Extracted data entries
******
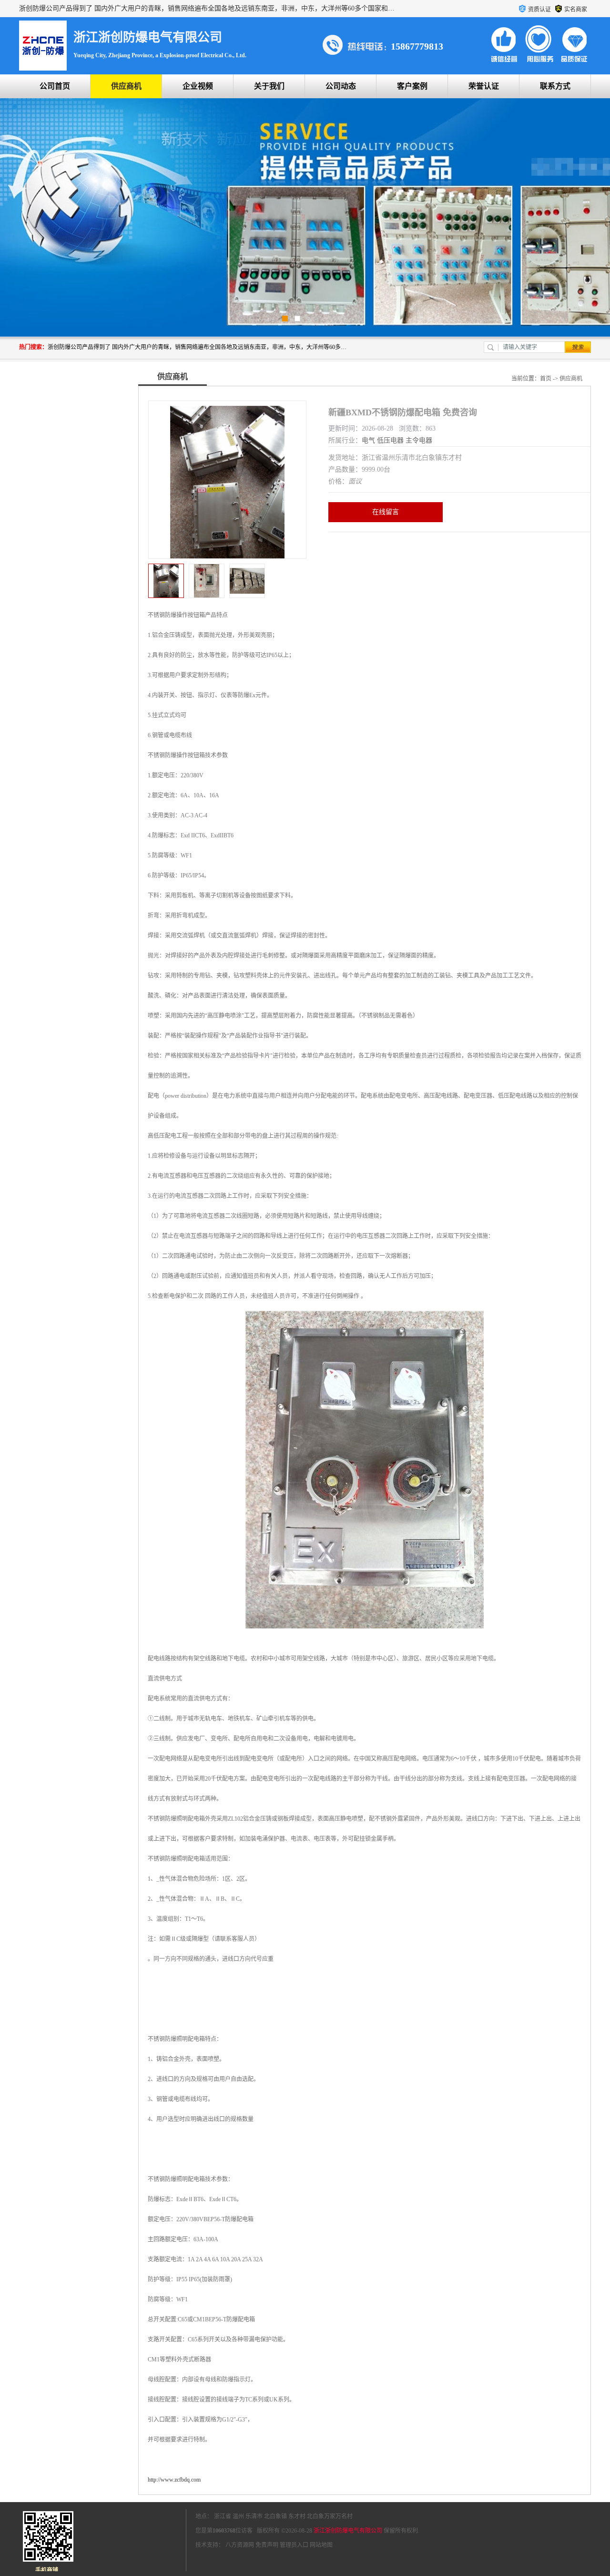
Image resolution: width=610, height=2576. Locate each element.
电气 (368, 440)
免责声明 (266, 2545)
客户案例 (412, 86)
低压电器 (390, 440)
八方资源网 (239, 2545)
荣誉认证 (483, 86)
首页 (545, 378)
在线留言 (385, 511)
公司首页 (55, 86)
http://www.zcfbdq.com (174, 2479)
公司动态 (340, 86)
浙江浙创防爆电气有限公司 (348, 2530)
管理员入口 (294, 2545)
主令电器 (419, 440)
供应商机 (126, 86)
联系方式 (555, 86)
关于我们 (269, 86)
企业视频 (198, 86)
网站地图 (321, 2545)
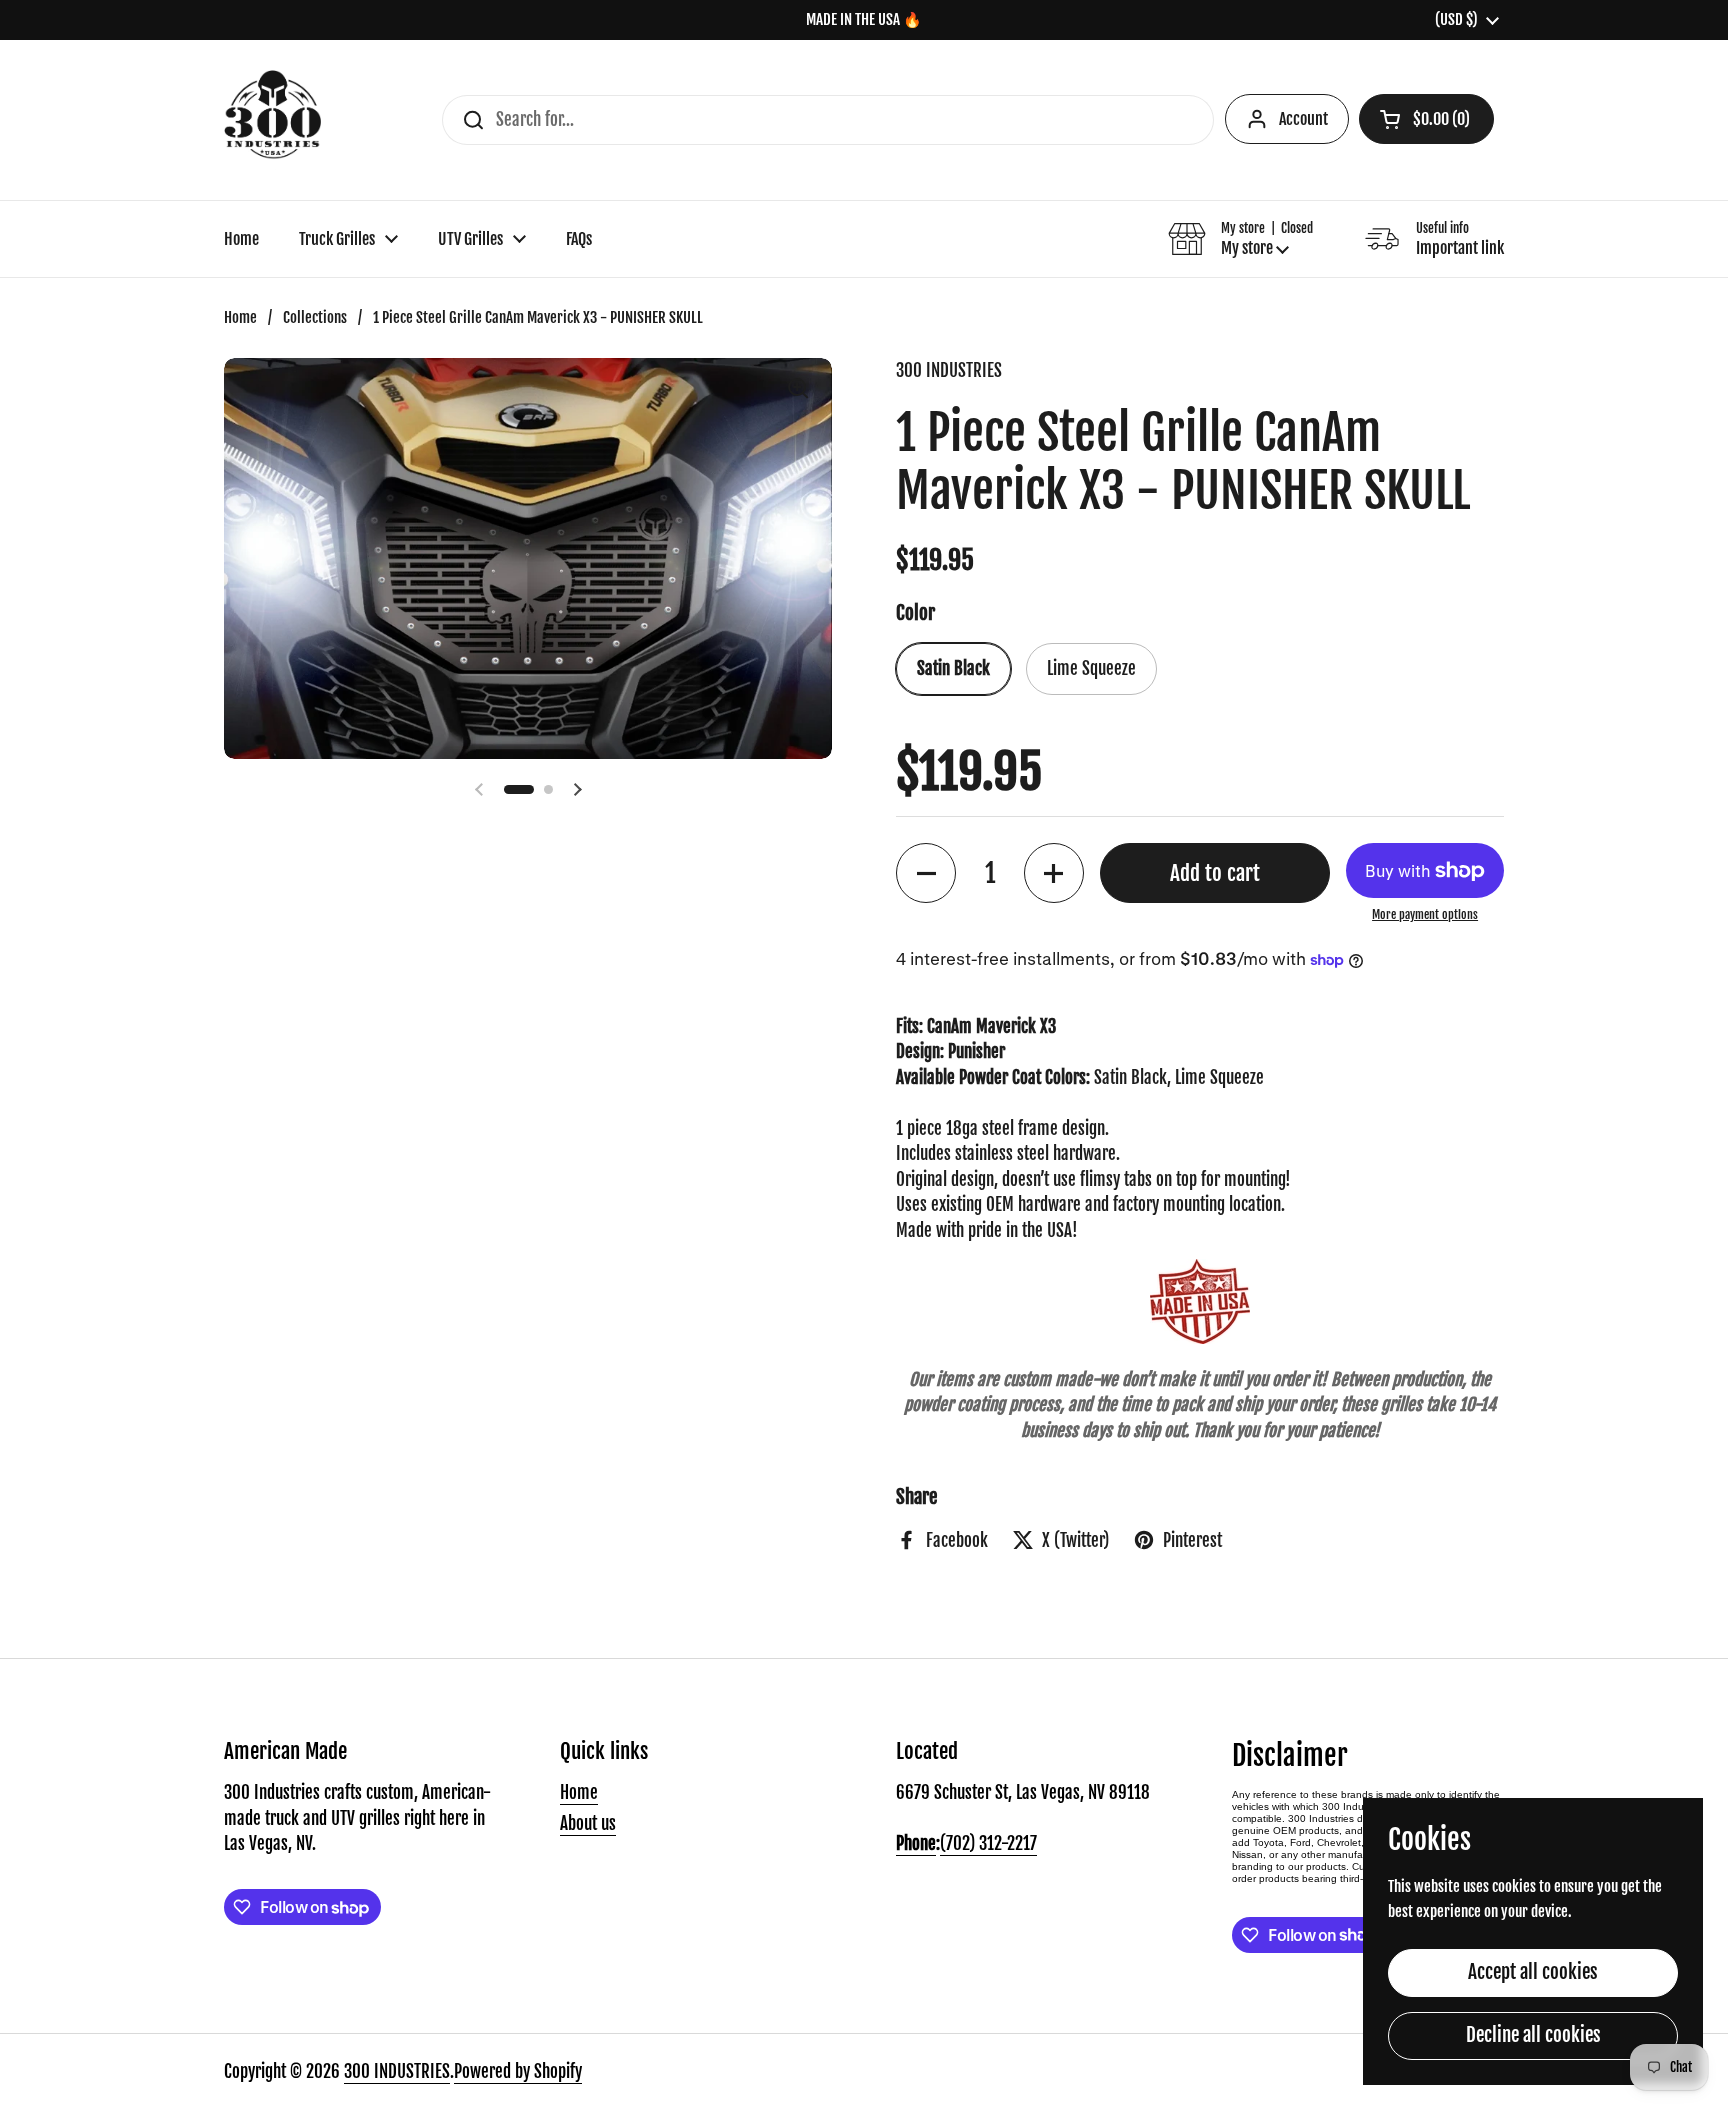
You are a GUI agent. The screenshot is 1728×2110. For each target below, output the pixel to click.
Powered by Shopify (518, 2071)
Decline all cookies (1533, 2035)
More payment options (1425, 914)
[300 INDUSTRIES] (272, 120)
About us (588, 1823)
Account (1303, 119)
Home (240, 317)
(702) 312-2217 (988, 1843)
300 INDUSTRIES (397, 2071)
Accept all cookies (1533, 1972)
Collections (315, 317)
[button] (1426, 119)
******
What needs to be done:
Each record should be given again exactly, with no picture carried over.

Response area:
Image resolution: width=610, height=2576. Locate each element.
电气 (368, 440)
免责声明 (266, 2545)
客户案例 (412, 86)
低压电器 (390, 440)
八方资源网 (239, 2545)
荣誉认证 (483, 86)
首页 (545, 378)
在线留言 (385, 511)
公司首页 (55, 86)
http://www.zcfbdq.com (174, 2479)
公司动态 (340, 86)
浙江浙创防爆电气有限公司 (348, 2530)
管理员入口 (294, 2545)
主令电器 (419, 440)
供应商机 (126, 86)
联系方式 (555, 86)
关于我们 (269, 86)
企业视频 (198, 86)
网站地图 (321, 2545)
You are a GUI agent. The screenshot is 1728×2110. For each target below, output the pixel to click.
Powered by Shopify (518, 2071)
Decline all cookies (1533, 2035)
More payment options (1425, 914)
[300 INDUSTRIES] (272, 120)
About us (588, 1823)
Account (1303, 119)
Home (240, 317)
(702) 312-2217 (988, 1843)
300 INDUSTRIES (397, 2071)
Accept all cookies (1533, 1972)
Collections (315, 317)
[button] (1426, 119)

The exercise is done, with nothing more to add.